* Exercise data *
------------------------------------

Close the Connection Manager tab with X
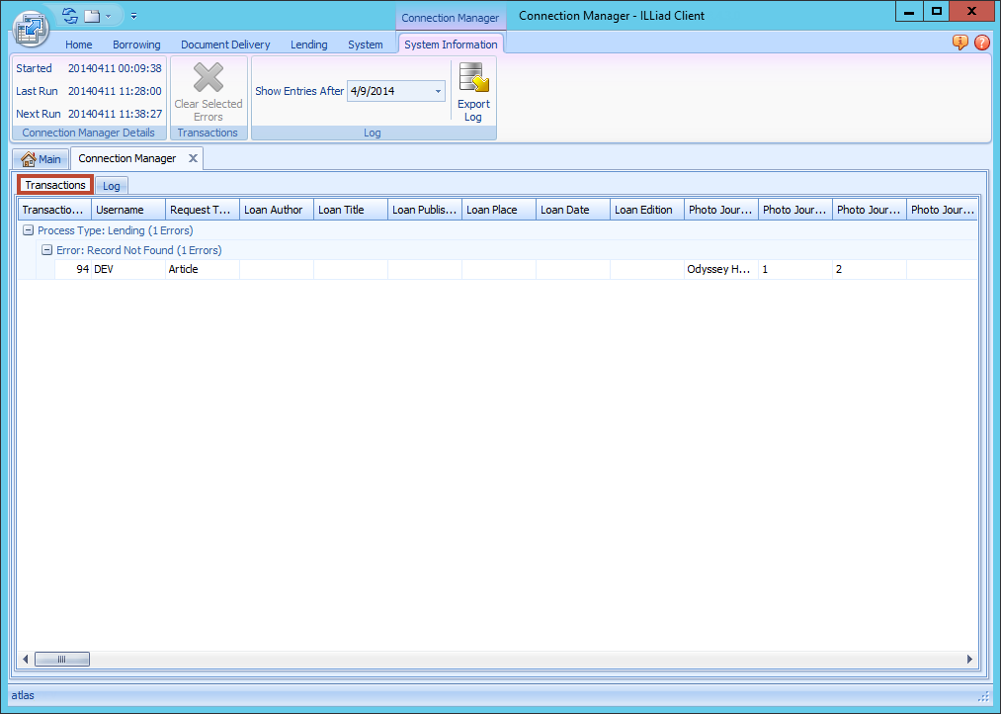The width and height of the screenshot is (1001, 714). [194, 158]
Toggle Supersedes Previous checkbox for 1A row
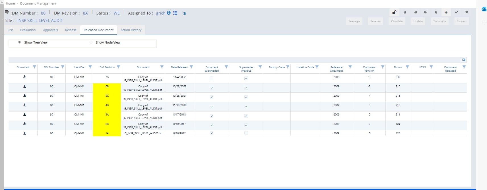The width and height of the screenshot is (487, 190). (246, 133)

------------------------------------

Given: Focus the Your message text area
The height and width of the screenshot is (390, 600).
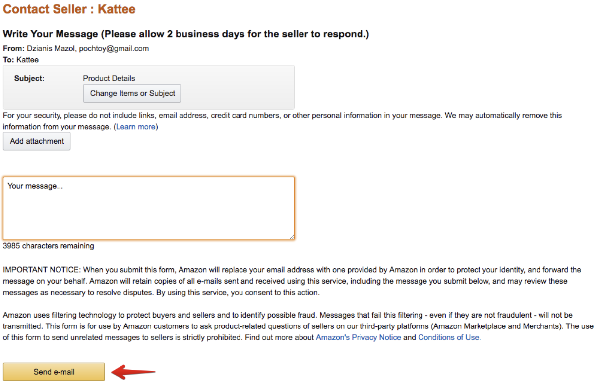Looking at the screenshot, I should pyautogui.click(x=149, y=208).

------------------------------------

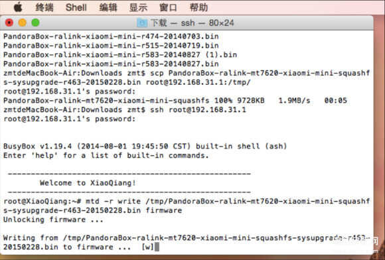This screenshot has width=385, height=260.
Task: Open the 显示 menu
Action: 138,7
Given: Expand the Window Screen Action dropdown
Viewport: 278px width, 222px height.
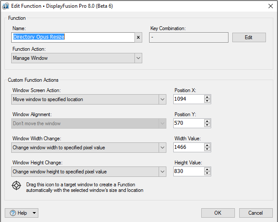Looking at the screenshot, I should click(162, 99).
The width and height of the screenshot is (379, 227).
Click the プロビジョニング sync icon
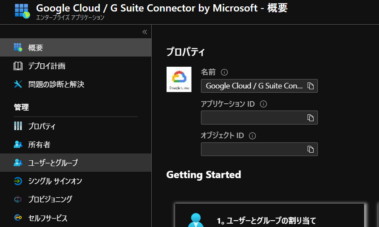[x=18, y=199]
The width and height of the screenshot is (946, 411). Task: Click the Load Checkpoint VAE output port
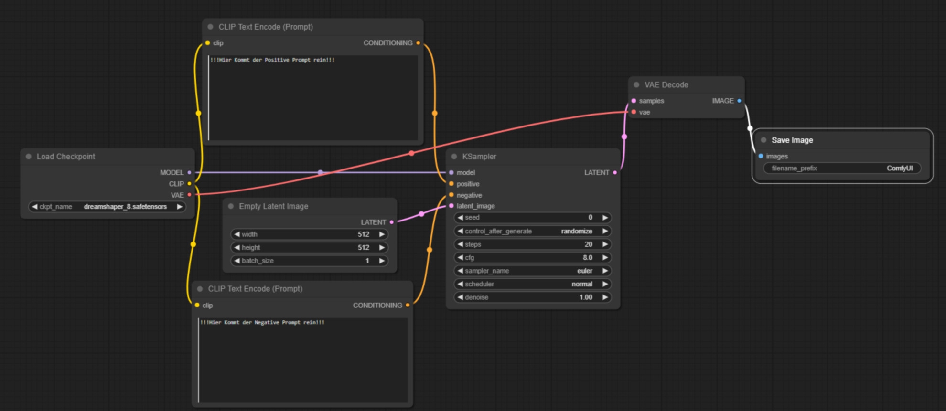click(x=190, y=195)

------------------------------------

* Activity *
Only the number is needed here: how many lines in the data contain "Given"?

* Exercise response *
2